Artificial Intelligence and Cognitive Modeling
CSC 3530 / 4 credits
This course explores the primary approaches for developing computer programs that display characteristics we would think of as being intelligent. Students will analyze how intelligent systems are developed and implemented with a focus on exploring how human behavior on cognitive tasks can be used to inform the development of these artificial systems, as well as how the performance and behavior of these artificial systems can inform our understanding of human cognition.
Prerequisite: CSC 2560 with a C- or higher or with permission of instructor
Introduction to Econometrics (SOC)
ECN 3340 / 4 credits
Econometrics is a set of tools researchers use to estimate relationships between variables, test theories, and make forecasts, all using real-world data. Econometric analysis supports decision-making in public policy, business, the court system, and academia. This course provides a rigorous introduction to econometrics, with a particular emphasis on multiple regression analysis. Topics include formulating good research questions; estimating regression models using cross-section, time series, and panel data; conducting hypothesis tests; and interpreting and critically evaluating published regression results.
Prerequisite: BUS/ECN 2340, MTH 1050, or MTH 1055
Offered in Spring
Introduction to Geographic Information Science: Mapping Your World (NLAB)(SE)(QR)
GEO 1610 / 4 credits
This course provides an introduction to portraying spatial data and making data maps for a variety of applications.
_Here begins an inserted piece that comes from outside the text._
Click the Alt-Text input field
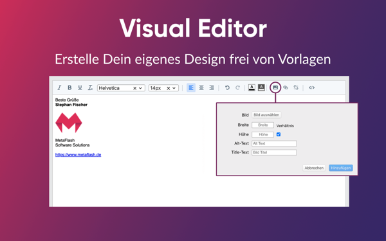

Students work in a hands-on lab/lecture setting while exploring computer mapping production techniques: cartographic design, communication properties of thematic maps, data selection and quality, and the problems of graphic display in print and electronic formats. Students will apply the course material by completing a variety of mapping projects. Students need no specialized computer skills to enter the course, but they will be expected to manipulate data and maps using the computer methods discussed in class.
Offered in Fall/Spring
Advanced Geographic Information Science and Analytical Cartography (NLAB)(QR)
GEO 2610 / 4 credits
This course explores advanced problems and techniques in both raster and vector systems. Topics include scientific visualization of problems, layer overlays, distance measurement and transformation, data management, creation and analysis of statistical surfaces, geographic pattern analysis, and data quality. Students will apply the course material by performing a variety of analyses on different types of geographic data.
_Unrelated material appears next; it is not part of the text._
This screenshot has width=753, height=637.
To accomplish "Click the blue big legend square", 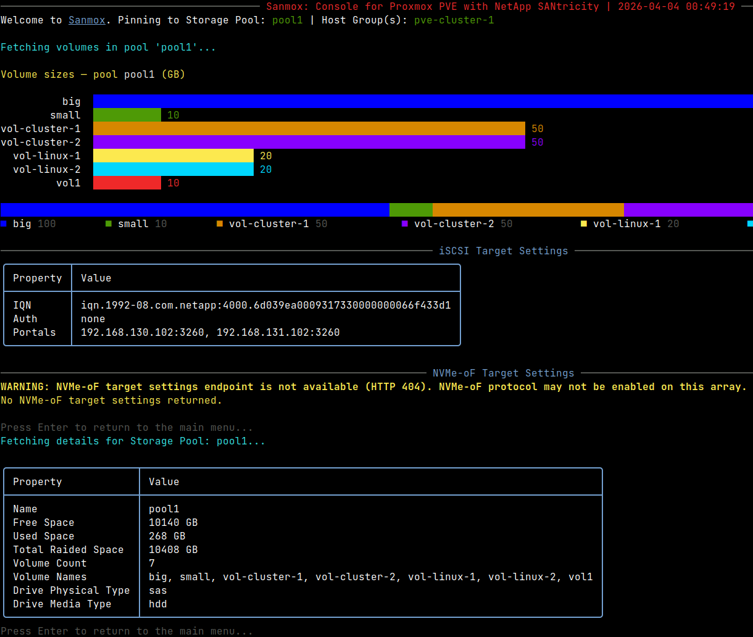I will tap(4, 223).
Prerequisite: GEO 1610 or consent of the instructor
Internet Mapping and Web GIS (NLAB) (SE)
GEO 1210 / 4 credits
The Web GIS (geographic information systems) revolution is radically altering how spatially explicit information about the world around us is consumed, applied, and shared. This course aims to enable students from diverse academic backgrounds and interests to (1) search, retrieve, and visualize geographically referenced data using a wide variety of general purpose, government, and specific-purpose web maps and apps; (2) use ESRI ArcGIS Online, Business Analyst Online, and Community Analyst to find geospatial data, create multilayered thematic maps, and conduct spatial analyses; and (3) build their own web apps, story maps, or geo-enabled mobile apps, through individual as well as group-based projects. Students need no specialized computer skills to enter the course, but they will be expected to manipulate data and maps using the computer methods discussed in class.
Introduction to Business Analytics (QR)
MGT 3100 / 4 credits
A survey of the mathematical models of Management Science and Operations Research (such as linear programming, queuing theory, decision analysis, and simulation) applied to managerial decision-making.
Prerequisites: BUS/ECN 2340, SWK 2330, GEO 2900, MTH 1050, or MTH 3050 and sophomore standing or higher.